# Exercise aim:
Recast the entries below as a Markdown table with two columns, n for the row number and Line for the text of each line. Leave out any blank lines.

[Saved data entries]

....................

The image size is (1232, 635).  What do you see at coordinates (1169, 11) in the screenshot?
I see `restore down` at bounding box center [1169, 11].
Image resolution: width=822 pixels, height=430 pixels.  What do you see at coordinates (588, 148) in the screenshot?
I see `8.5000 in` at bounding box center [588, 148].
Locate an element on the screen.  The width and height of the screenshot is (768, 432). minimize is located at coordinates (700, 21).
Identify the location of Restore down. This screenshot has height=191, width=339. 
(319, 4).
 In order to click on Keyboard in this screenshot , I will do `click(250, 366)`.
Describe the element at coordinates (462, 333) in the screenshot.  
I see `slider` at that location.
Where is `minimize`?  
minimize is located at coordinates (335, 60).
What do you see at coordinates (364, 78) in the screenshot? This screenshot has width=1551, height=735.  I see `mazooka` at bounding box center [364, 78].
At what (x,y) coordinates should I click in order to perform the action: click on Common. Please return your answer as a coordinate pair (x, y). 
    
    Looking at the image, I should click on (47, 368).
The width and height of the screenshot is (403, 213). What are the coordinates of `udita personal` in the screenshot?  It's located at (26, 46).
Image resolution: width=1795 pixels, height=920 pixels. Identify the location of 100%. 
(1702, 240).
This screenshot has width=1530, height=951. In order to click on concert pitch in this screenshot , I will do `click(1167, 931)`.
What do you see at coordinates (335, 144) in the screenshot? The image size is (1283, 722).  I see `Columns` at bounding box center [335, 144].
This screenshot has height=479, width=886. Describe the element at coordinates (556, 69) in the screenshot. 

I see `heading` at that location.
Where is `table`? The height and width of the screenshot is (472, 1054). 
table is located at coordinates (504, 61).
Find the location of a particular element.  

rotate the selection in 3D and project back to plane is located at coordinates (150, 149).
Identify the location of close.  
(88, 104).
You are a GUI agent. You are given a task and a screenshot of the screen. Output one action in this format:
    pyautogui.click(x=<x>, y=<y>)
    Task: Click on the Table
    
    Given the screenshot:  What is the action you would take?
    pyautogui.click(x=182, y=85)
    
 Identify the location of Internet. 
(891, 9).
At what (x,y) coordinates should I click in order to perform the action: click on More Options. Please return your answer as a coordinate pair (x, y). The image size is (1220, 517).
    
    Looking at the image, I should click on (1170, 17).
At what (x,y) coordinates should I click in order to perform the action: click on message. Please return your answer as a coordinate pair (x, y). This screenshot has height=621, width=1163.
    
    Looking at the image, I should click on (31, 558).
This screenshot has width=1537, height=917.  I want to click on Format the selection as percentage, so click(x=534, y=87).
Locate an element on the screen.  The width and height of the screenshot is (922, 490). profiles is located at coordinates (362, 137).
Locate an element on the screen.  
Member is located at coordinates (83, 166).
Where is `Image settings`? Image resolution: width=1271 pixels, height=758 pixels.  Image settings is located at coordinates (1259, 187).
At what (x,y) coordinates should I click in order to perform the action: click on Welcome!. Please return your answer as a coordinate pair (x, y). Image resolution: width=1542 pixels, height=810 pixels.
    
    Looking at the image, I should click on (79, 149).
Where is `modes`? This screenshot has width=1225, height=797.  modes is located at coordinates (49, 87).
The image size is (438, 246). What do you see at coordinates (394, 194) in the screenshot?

....................

# Right answer:
| n | Line |
|---|---|
| 1 | The image size is (1232, 635).  What do you see at coordinates (1169, 11) in the screenshot? |
| 2 | I see `restore down` at bounding box center [1169, 11]. |
| 3 | Image resolution: width=822 pixels, height=430 pixels.  What do you see at coordinates (588, 148) in the screenshot? |
| 4 | I see `8.5000 in` at bounding box center [588, 148]. |
| 5 | Locate an element on the screen.  The width and height of the screenshot is (768, 432). minimize is located at coordinates (700, 21). |
| 6 | Identify the location of Restore down. This screenshot has height=191, width=339.  |
| 7 | (319, 4). |
| 8 |  In order to click on Keyboard in this screenshot , I will do `click(250, 366)`. |
| 9 | Describe the element at coordinates (462, 333) in the screenshot.   |
| 10 | I see `slider` at that location. |
| 11 | Where is `minimize`?   |
| 12 | minimize is located at coordinates (335, 60). |
| 13 | What do you see at coordinates (364, 78) in the screenshot? This screenshot has width=1551, height=735.  I see `mazooka` at bounding box center [364, 78]. |
| 14 | At what (x,y) coordinates should I click in order to perform the action: click on Common. Please return your answer as a coordinate pair (x, y).  |
| 15 |     Looking at the image, I should click on (47, 368). |
| 16 | The width and height of the screenshot is (403, 213). What are the coordinates of `udita personal` in the screenshot?  It's located at (26, 46). |
| 17 | Image resolution: width=1795 pixels, height=920 pixels. Identify the location of 100%.  |
| 18 | (1702, 240). |
| 19 | This screenshot has width=1530, height=951. In order to click on concert pitch in this screenshot , I will do `click(1167, 931)`. |
| 20 | What do you see at coordinates (335, 144) in the screenshot? The image size is (1283, 722).  I see `Columns` at bounding box center [335, 144]. |
| 21 | This screenshot has height=479, width=886. Describe the element at coordinates (556, 69) in the screenshot.  |
| 22 | I see `heading` at that location. |
| 23 | Where is `table`? The height and width of the screenshot is (472, 1054).  |
| 24 | table is located at coordinates (504, 61). |
| 25 | Find the location of a particular element.   |
| 26 | rotate the selection in 3D and project back to plane is located at coordinates (150, 149). |
| 27 | Identify the location of close.   |
| 28 | (88, 104). |
| 29 | You are a GUI agent. You are given a task and a screenshot of the screen. Output one action in this format: |
| 30 |     pyautogui.click(x=<x>, y=<y>) |
| 31 |     Task: Click on the Table |
| 32 |     Given the screenshot:  What is the action you would take? |
| 33 |     pyautogui.click(x=182, y=85) |
| 34 |  Identify the location of Internet.  |
| 35 | (891, 9). |
| 36 | At what (x,y) coordinates should I click in order to perform the action: click on More Options. Please return your answer as a coordinate pair (x, y). The image size is (1220, 517). |
| 37 |     Looking at the image, I should click on (1170, 17). |
| 38 | At what (x,y) coordinates should I click in order to perform the action: click on message. Please return your answer as a coordinate pair (x, y). This screenshot has height=621, width=1163. |
| 39 |     Looking at the image, I should click on (31, 558). |
| 40 | This screenshot has width=1537, height=917.  I want to click on Format the selection as percentage, so click(x=534, y=87). |
| 41 | Locate an element on the screen.  The width and height of the screenshot is (922, 490). profiles is located at coordinates (362, 137). |
| 42 | Locate an element on the screen.   |
| 43 | Member is located at coordinates (83, 166). |
| 44 | Where is `Image settings`? Image resolution: width=1271 pixels, height=758 pixels.  Image settings is located at coordinates (1259, 187). |
| 45 | At what (x,y) coordinates should I click in order to perform the action: click on Welcome!. Please return your answer as a coordinate pair (x, y). Image resolution: width=1542 pixels, height=810 pixels. |
| 46 |     Looking at the image, I should click on (79, 149). |
| 47 | Where is `modes`? This screenshot has width=1225, height=797.  modes is located at coordinates (49, 87). |
| 48 | The image size is (438, 246). What do you see at coordinates (394, 194) in the screenshot? |